#827: 1990, Ride, Like A Daydream

by Ray_North on December 29, 2013

Ah, Ride – with your lovely floppy fringes, and high cheekbones and nervous, shy, shoe gazing style and pleasant jangling guitars.

We liked Ride back in the days when we lived above a kebab shop in Hackney, we played them a lot (I still love the covers of their EP’s) and indeed when we had finished our final exams we saw them live at the Crystal Palace Bowl where they supported the wonderful Pixies.

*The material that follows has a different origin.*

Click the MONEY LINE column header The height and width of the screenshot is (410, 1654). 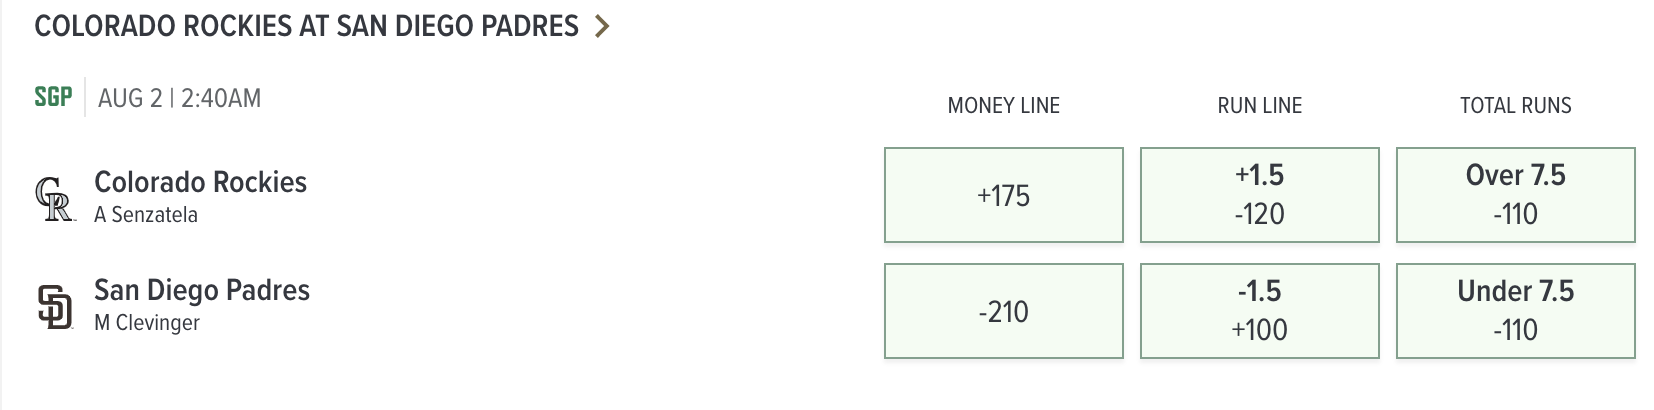click(x=1004, y=106)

I’m reminded of Ride, not because they forged an unforgettable note in my music listening life, but because this Christmas my brother-in-law gave me the autobiography of Alan McGee – now, I’m a sucker for a Christmas Autobiography, it is one of the few books that I’ll devour (I am a very slow reader) and, as such, for the last few days I have been transported back to the 1980s and 90s and the world of Creation Records which was, of course, Ride’s label.

It’s a great story – a story of pure unadulterated rock and roll excess – drugs, girls, leather trousers, trashing hotel rooms, riots at Jesus and Mary Chain gigs and great, great music. The stories of Alan McGee signing great bands like Primal Scream, Teenage Fan Club, My Bloody Valentine and Oasis (who he only saw when he happened to be up in Glasgow and became aware of a group of rowdy Mancs abusing the promoter because they were supposed to be fourth on the line-up and the promoter was trying to drop them – so McGee intervened, because he liked their attitude, saying ‘let them play four songs’ – he wanted to sign them by song number three. Marvellous) and of course Ride.

This Christmas, as I’ve been metaphorically snorting cocaine and dropping e’s with McGee, my eldest boy, Ryan North, has been listening to Now 192 (or whatever), it is the current pop offering – ok, I’m not meant to like it, ok, I’m about to sound like my own dad and he is only 8 so he’s got a long way to go on his own Rock and Roll journey, but, I couldn’t help thinking as I was assaulted by another awful boy band, or TV show winner, that the attitude of Alan McGee and others like him, who got into music because it was the best way in which they could express themselves as young people with ideas and passions and dreams and problems has been replaced with the corporate bollocks of middle aged men, who are in it simply to make money.

Sure, I know, to greater or lesser extent it has always been like this – but, sadly, I now fear that the danger of Rock and Roll is being destroyed forever, and that can only be a sad thing.

Anyway, look down at your shoes, swish your hair from your eyes, suck in your cheeks and pretend you’re the guitarist from Ride!